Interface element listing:
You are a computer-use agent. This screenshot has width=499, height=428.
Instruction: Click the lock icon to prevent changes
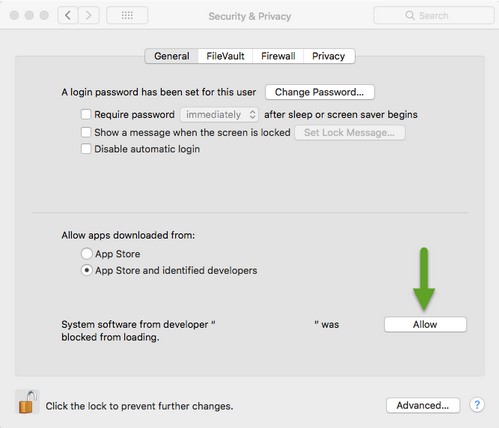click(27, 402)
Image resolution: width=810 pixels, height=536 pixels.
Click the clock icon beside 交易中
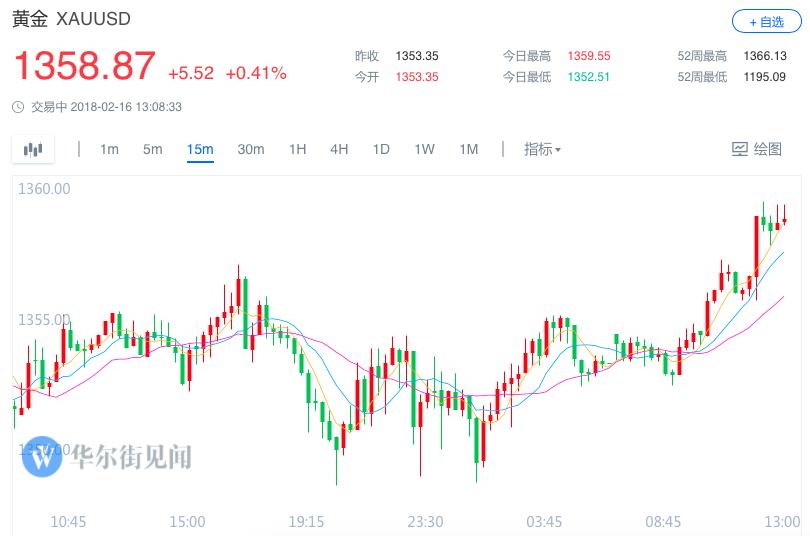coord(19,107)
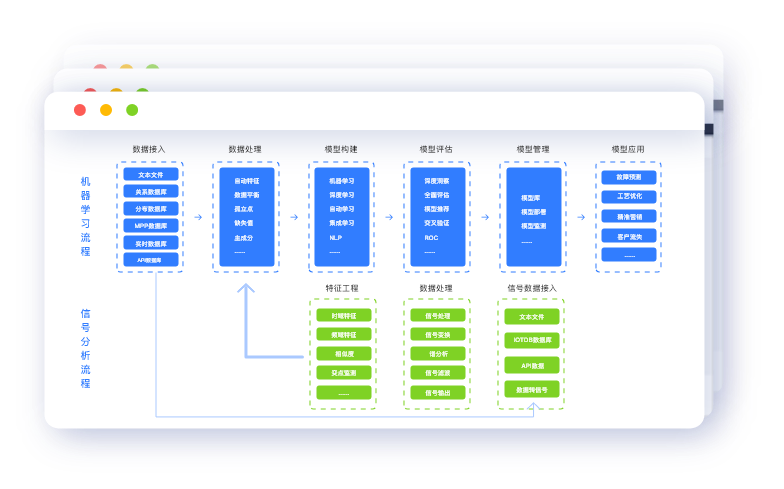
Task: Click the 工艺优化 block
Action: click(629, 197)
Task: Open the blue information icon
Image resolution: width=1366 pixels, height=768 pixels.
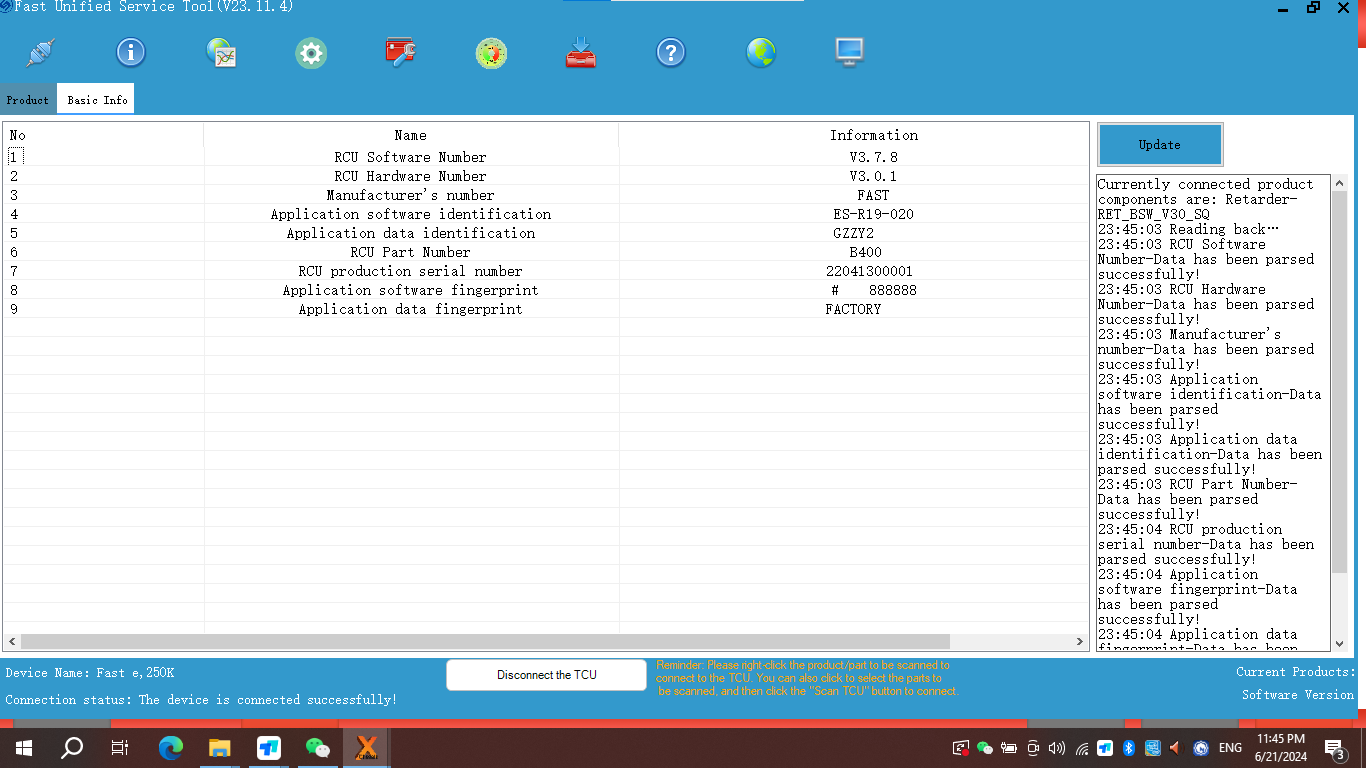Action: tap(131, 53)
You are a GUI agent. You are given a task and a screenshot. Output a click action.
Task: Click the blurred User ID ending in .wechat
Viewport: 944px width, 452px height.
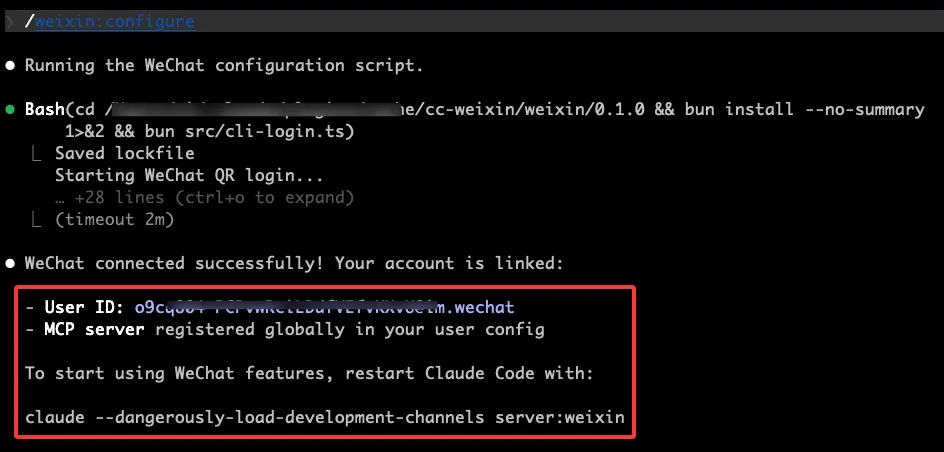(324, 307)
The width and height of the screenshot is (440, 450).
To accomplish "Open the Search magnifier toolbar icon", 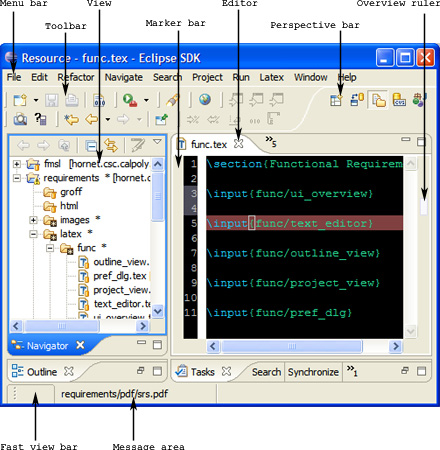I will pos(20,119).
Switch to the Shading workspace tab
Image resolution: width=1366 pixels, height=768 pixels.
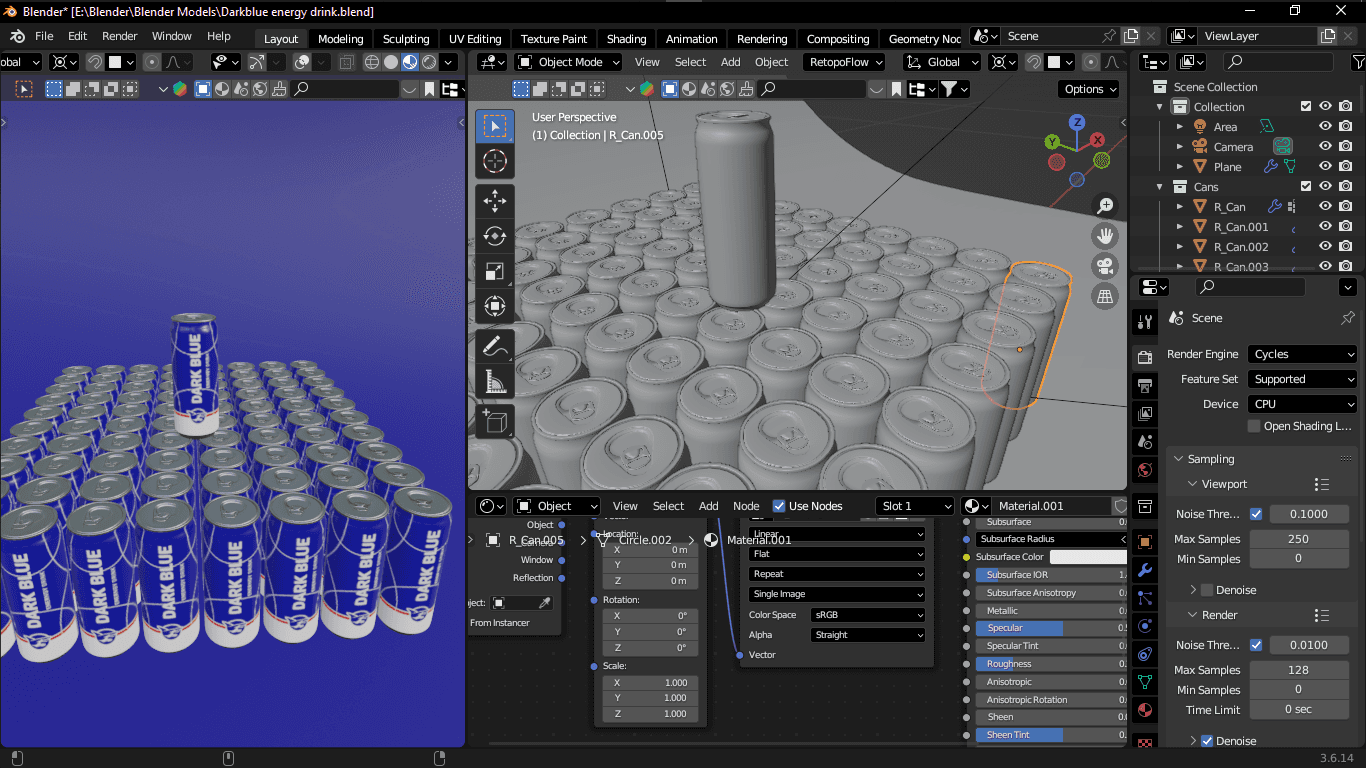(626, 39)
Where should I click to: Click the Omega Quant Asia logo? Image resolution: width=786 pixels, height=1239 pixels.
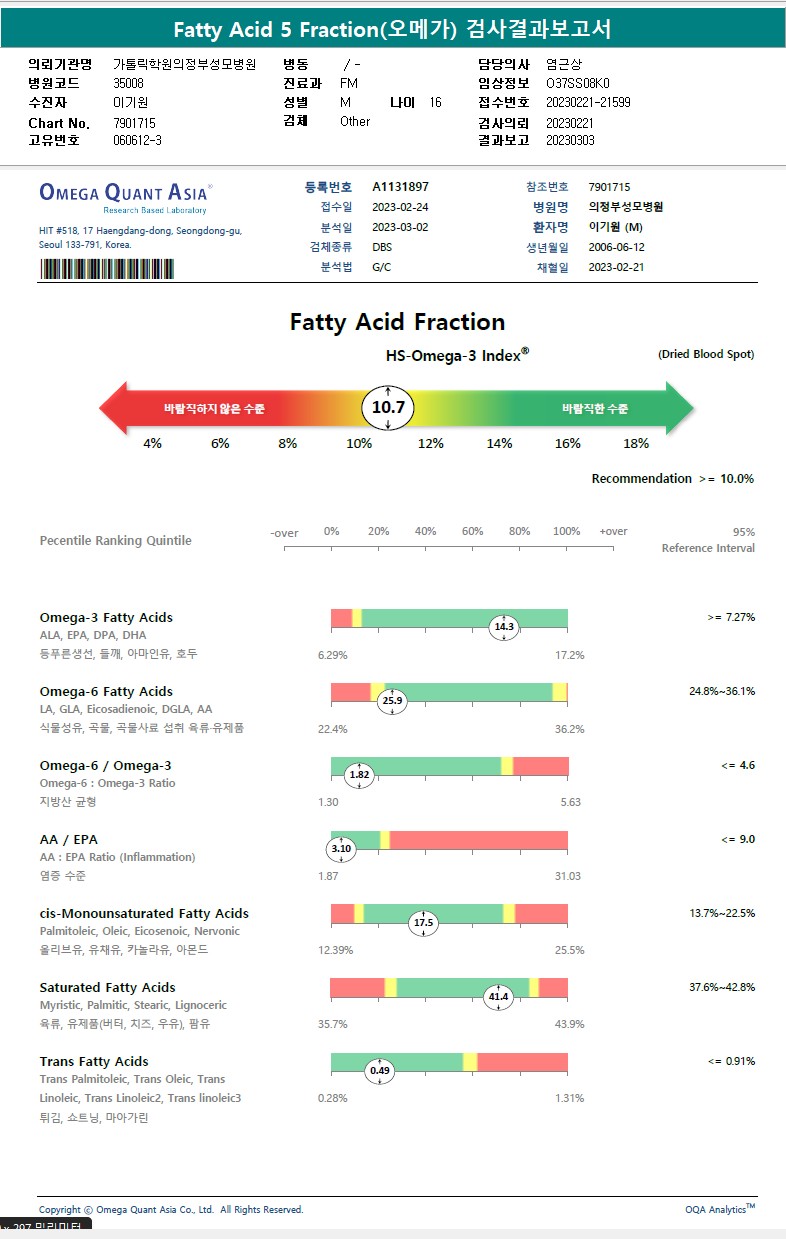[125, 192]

# [Work to do]
Return the lines of the listing between the line holding "Switch to the Shading workspace tab" and the end of the listing, inclusive, copied exactly, with the pictures left out.

# [Solution for this problem]
Switch to the Shading workspace tab
Image resolution: width=1366 pixels, height=768 pixels.
(626, 39)
Where should I click to: Click the Omega Quant Asia logo? Image resolution: width=786 pixels, height=1239 pixels.
[125, 192]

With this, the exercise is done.